The plot of Sony's The Emoji Movie basically boils down to sentient emojis from within an iPhone working together to convince the phone's owner, a tween boy, to use the perfect emoji to communicate his complicated feelings to a cute girl in a text message, and I kept thinking, "Yeah, but he could also just talk to her, or maybe send an actual text message, one not dependent on a damn emoji."
Because I'm old.
And so not the target audience for the movie.
And never would have seen this forgettable 86 minutes of pure fluff if not for my 4-year-old niece's borderline-scary insistence that I come with her and her brother and dad to a preview screening at the local drive-in last night. She proved to be the true star of the show with her frequent "I can't believe I'm finally seeing this!" and "This is my new favorite part of the movie!" pronouncements rivaling Agnes from Despicable Me 's "It's so fluffy!" in freakish excitement. However, by the end even she was struggling to care, spending a good couple of minutes walking around in my flip-flops (which looked like clown shoes on her) to amuse herself while the climax of the movie played out on the drive-in screen behind her.
Of course, "you couldn't even hold a 4-year-old's attention" is not necessarily as damning as I want it to be because, well, have you been around little kids these days? They have the attention span of gnats (I suddenly feel the need to add "and they won't stay off my lawn" since I'm morphing into Mr. Wilson from Dennis the Menace before your very eyes). Thankfully, the steady churn of animated movies coming out of the Hollywood factory, delivering at least one new kids movie every 2 months, has been a godsend to parents who can rely on the certainty of always having something new to take their kids to where they'll hopefully sit down and shut up for a couple of hours. If these movies happen to come from Disney, either Disney Animation or Pixar, it'll probably be something you will enjoy just as much if not a little more than the kids. If it comes from anyone else then you hope for the best but learn to live with the worst.
The Emoji Movie is the worst. It blatantly rips off Wreck-It Ralph and Inside Out, makes astonishingly poor use of T.J. Miller (as the lead character Gene, an emoji capable of expressing more than one emotion even though Miller's uninspired vocal delivery indicates he didn't get that memo), offers up the dullest and least-inspired animation possible (far too much of it looks like warmed over Pac-Man and the Ghostly Adventures) and completely bungles its potential message. As Forbes' Scott Mendelson put it in his review, "There are hints of a more poignant movie, hints of a rather upfront metaphor for young gay kids coming out of the closet, but they get trampled over by conventional plotting that almost seems designed to bury its subtext." Instead, it's just a remarkably bland movie with a remarkably bland message of, I dunno, let's go with inclusiveness and learning to be okay with being complicated and not always easily reduced to a single emoji.

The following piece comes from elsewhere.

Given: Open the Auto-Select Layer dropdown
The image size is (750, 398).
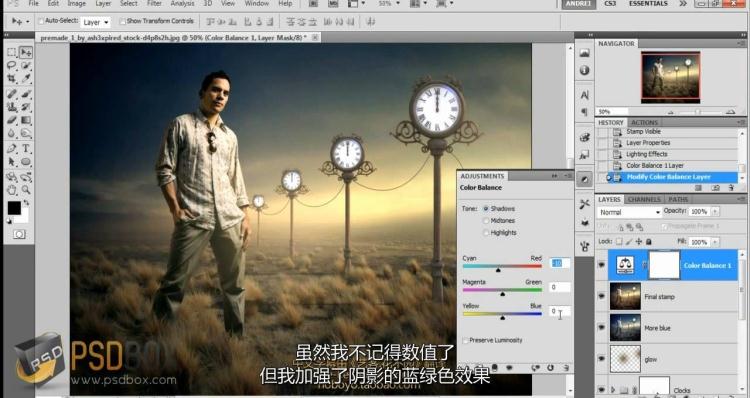Looking at the screenshot, I should point(95,22).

Considering that Mike White of Enlightened, HBO's short-lived, but deeply felt series about spiritual ennui in America, is among the credited screenwriters you want to give more weight to what the movie has to say, but you can't help but feel like someone simply watched Inside Out while high and crapped out their best, half-remembered imitation. Thus, the story sets Gene on a madcap journey through a malfunctioning mind (er, I mean phone) where he encounters a forgotten imaginary friend (er, I mean emoji, specifically the James Corden-voiced high five emoji) and comes to better understand a female sidekick who used to be a princess (and suddenly we're in Wreck-It Ralph territory). And then someone from corporate did the finger thing that means the money ( and in this case lucrative sponsorship contracts) and forced them to work in plot detours into Candy Crush, Just Dance, Spotify and Dropbox.
All of that imitation and corporate chicanery would be forgivable if the movie had anything worthwhile or new to say, but it doesn't. That's not to say it won't please its target audience of little kids; it just might lead to plenty of exchanges like the one I overheard last night:
Son: "What was your favorite part of the movie, dad?"
Father: "This part. Right now."
Son: "What? The closing credits?"
Father: "Yeah, because that means the movie is finally over. Thank God."
Son: [Sad Face Emoji]
THE BOTTOM LINEPatrick Stewart and James Corden earn a couple of laughs as their respective emojis Poop and Hi-Five, and little kids will probably be suitably distracted. Adults watching Emoji Movie, however, will ironically find themselves instinctively reaching for their phones in search of a distraction from the mind-numbing inanity playing out on screen.